**JOB 1:** From the passage on hydrologic models in agriculture, list each topic that the sentence beginning "This chapter will discuss" says the chapter will cover.
**JOB 2:** Quote the passage on hydrologic models in agriculture, starting at the words containing "This chapter will" and ending with "studies from Slovenia.".
___ GIVEN TEXT ___
Hydrologic models are not intuitively connected to agriculture, as their use is far more prevalent in other fields. An article on ‘Brief history of agricultural systems modeling’ by Jones et al. [1], for example, does not even mention them. Despite that, hydrologic modeling is an essential tool in an increasingly important field of agricultural research, the environmental impact studies. The use of hydrologic models enabled fast advances in understanding pollutant movement in different ecosystems, making pollution mitigation strategies easier to evaluate.

This chapter will discuss different hydrologic models used in agricultural research, their strengths and weaknesses, their potential for agricultural pollution mitigation, and the uncertainty associated with model results. Lastly, we will look into practical applications and present some case studies from Slovenia.
___ RECORDS PROVIDED ___
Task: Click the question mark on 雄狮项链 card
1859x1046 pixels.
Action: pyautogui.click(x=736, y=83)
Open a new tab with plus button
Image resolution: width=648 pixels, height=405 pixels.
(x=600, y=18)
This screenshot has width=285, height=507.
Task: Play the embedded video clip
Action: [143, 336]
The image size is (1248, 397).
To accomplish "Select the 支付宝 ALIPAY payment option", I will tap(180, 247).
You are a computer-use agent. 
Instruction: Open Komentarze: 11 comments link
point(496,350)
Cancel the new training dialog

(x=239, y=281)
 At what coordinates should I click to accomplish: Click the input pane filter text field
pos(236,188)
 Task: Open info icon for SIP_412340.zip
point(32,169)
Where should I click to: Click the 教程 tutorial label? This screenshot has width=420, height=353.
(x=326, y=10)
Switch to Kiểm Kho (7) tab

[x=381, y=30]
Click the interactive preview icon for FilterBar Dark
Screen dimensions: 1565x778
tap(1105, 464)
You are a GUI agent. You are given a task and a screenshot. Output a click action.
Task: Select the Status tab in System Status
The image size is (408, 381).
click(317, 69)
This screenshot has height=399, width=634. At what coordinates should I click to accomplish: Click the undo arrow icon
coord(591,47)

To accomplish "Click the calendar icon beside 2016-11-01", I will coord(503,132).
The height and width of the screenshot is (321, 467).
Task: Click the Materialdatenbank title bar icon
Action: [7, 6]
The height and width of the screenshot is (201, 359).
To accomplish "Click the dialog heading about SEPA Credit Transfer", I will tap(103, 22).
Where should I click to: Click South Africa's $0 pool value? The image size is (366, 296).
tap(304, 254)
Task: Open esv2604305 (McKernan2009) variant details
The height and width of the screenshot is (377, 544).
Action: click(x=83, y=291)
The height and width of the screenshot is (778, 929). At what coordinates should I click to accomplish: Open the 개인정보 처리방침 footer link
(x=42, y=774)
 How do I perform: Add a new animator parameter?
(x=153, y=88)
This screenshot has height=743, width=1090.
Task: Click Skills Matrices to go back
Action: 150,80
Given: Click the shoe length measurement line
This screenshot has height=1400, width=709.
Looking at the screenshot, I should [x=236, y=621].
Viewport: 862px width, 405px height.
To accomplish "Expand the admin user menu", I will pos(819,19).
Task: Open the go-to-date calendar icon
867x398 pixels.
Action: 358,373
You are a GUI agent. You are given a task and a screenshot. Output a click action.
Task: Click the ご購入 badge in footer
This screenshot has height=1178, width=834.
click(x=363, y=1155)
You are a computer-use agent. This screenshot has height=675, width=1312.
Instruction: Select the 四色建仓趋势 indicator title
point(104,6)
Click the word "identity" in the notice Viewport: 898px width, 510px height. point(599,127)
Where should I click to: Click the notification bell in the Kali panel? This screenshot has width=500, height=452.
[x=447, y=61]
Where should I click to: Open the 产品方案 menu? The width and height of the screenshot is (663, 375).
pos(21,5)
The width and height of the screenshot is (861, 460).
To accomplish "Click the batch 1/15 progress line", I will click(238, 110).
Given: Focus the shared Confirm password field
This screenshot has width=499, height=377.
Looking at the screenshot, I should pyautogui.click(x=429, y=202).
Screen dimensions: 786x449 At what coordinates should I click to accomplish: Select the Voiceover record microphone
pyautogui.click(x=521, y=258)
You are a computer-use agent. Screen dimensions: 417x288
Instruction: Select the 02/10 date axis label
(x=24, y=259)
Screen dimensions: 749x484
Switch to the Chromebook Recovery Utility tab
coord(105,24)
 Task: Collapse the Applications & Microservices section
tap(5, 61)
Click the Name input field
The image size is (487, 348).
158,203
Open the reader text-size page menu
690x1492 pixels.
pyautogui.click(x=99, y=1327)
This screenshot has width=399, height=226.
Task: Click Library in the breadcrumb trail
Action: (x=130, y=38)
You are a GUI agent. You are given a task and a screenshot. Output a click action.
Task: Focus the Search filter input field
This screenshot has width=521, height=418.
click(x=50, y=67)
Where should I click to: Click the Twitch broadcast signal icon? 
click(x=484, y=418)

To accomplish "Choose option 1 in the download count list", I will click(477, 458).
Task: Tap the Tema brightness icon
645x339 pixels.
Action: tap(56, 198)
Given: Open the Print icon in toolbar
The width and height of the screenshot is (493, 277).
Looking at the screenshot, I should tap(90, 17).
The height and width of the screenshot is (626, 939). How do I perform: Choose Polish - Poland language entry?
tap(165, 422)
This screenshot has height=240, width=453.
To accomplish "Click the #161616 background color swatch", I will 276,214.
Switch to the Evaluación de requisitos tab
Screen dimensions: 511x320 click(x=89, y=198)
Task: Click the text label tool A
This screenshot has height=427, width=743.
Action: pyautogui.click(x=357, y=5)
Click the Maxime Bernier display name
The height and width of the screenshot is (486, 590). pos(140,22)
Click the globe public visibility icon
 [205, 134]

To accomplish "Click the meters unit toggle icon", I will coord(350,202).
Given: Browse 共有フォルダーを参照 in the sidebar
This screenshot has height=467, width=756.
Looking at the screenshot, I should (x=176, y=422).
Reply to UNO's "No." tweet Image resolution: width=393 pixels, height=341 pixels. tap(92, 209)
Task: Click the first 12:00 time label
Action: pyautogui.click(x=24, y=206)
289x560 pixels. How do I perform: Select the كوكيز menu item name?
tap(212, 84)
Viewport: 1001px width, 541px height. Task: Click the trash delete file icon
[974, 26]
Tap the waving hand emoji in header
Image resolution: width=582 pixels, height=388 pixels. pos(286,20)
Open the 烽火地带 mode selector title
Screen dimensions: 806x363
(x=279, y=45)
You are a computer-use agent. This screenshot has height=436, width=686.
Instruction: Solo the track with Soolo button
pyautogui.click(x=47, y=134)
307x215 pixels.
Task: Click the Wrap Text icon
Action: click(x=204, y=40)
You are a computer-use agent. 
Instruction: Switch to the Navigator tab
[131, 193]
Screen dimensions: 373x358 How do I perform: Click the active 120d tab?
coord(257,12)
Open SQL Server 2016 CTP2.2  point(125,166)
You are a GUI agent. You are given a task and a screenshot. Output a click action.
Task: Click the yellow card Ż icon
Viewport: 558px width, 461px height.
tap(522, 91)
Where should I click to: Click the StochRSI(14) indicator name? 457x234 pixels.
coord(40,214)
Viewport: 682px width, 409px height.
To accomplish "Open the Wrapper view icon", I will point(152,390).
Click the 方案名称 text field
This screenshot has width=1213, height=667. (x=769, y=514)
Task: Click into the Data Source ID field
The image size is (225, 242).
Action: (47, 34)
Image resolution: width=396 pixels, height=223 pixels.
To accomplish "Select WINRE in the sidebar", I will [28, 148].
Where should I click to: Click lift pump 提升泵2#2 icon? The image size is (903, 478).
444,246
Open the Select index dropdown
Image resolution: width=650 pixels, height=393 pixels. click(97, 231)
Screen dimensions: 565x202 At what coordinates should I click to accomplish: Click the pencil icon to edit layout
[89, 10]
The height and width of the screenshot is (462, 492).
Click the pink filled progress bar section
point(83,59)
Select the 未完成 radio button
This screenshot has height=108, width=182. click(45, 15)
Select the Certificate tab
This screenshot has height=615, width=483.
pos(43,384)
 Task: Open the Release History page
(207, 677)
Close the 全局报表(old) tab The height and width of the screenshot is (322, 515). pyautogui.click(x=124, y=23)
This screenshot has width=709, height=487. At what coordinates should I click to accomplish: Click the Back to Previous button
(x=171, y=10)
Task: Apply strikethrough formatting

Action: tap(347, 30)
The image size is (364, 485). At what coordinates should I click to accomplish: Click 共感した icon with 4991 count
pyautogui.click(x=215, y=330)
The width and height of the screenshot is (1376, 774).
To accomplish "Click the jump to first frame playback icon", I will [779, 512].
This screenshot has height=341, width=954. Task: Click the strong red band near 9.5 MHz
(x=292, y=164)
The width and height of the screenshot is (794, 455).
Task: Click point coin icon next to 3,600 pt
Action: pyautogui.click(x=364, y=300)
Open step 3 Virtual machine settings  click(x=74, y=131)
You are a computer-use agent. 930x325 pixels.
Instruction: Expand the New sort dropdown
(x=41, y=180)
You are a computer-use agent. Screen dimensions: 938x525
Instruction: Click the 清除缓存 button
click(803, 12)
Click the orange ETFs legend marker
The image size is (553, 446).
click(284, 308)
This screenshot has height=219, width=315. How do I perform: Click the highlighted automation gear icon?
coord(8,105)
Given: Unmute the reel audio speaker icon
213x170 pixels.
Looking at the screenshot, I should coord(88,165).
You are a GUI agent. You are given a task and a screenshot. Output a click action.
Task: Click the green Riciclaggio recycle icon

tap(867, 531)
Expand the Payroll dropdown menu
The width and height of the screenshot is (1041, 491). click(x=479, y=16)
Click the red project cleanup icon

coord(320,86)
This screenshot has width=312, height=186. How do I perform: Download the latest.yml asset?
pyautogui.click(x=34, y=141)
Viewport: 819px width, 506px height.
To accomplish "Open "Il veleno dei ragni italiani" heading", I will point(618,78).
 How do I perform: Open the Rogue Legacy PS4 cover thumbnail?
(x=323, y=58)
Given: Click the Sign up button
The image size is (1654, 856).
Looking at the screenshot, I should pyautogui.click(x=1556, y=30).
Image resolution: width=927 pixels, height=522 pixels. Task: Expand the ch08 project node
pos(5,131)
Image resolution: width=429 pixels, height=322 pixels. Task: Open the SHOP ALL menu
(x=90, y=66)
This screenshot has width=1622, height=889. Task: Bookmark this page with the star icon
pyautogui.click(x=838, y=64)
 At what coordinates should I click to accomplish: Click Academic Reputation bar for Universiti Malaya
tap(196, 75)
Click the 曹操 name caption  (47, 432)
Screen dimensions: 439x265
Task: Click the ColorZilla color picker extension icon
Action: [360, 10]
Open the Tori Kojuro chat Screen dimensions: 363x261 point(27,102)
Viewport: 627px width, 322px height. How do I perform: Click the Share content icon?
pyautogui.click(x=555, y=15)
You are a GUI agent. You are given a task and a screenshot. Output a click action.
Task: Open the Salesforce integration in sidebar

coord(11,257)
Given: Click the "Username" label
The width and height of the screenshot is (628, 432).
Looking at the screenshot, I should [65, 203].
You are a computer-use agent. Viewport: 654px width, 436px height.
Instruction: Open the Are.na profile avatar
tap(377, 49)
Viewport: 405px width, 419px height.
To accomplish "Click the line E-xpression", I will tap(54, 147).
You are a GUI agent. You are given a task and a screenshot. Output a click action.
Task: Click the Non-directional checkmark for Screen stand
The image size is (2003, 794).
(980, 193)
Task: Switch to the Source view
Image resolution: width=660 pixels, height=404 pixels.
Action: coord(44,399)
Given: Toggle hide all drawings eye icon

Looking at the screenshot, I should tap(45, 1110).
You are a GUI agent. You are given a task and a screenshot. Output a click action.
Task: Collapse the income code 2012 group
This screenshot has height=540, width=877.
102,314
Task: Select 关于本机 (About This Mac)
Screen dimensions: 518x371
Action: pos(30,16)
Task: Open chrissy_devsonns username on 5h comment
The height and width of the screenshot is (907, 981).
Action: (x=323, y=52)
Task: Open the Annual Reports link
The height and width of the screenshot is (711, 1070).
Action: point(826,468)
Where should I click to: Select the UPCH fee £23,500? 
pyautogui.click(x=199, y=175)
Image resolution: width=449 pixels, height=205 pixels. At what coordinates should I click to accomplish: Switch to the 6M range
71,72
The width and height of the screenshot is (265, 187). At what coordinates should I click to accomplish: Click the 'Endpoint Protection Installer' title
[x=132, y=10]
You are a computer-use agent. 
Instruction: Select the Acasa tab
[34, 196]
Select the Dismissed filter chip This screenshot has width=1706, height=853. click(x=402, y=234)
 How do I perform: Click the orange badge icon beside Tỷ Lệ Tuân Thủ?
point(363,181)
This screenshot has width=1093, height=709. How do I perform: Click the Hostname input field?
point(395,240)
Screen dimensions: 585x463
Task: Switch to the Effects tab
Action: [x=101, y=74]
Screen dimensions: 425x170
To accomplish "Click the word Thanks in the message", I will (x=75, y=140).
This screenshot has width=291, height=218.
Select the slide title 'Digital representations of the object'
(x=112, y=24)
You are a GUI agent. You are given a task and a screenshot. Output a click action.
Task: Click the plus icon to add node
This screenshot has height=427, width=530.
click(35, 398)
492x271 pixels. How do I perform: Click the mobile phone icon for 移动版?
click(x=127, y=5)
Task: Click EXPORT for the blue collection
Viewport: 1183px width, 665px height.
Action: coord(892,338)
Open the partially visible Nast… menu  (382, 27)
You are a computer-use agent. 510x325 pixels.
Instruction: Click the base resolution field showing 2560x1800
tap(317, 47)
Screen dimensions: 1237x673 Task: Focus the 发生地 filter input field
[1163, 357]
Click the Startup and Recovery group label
___
**COMPLETE RESPONSE 1:**
- Different hydrologic models used in agricultural research
- Their strengths and weaknesses
- Their potential for agricultural pollution mitigation
- The uncertainty associated with model results

**COMPLETE RESPONSE 2:**
This chapter will discuss different hydrologic models used in agricultural research, their strengths and weaknesses, their potential for agricultural pollution mitigation, and the uncertainty associated with model results. Lastly, we will look into practical applications and present some case studies from Slovenia.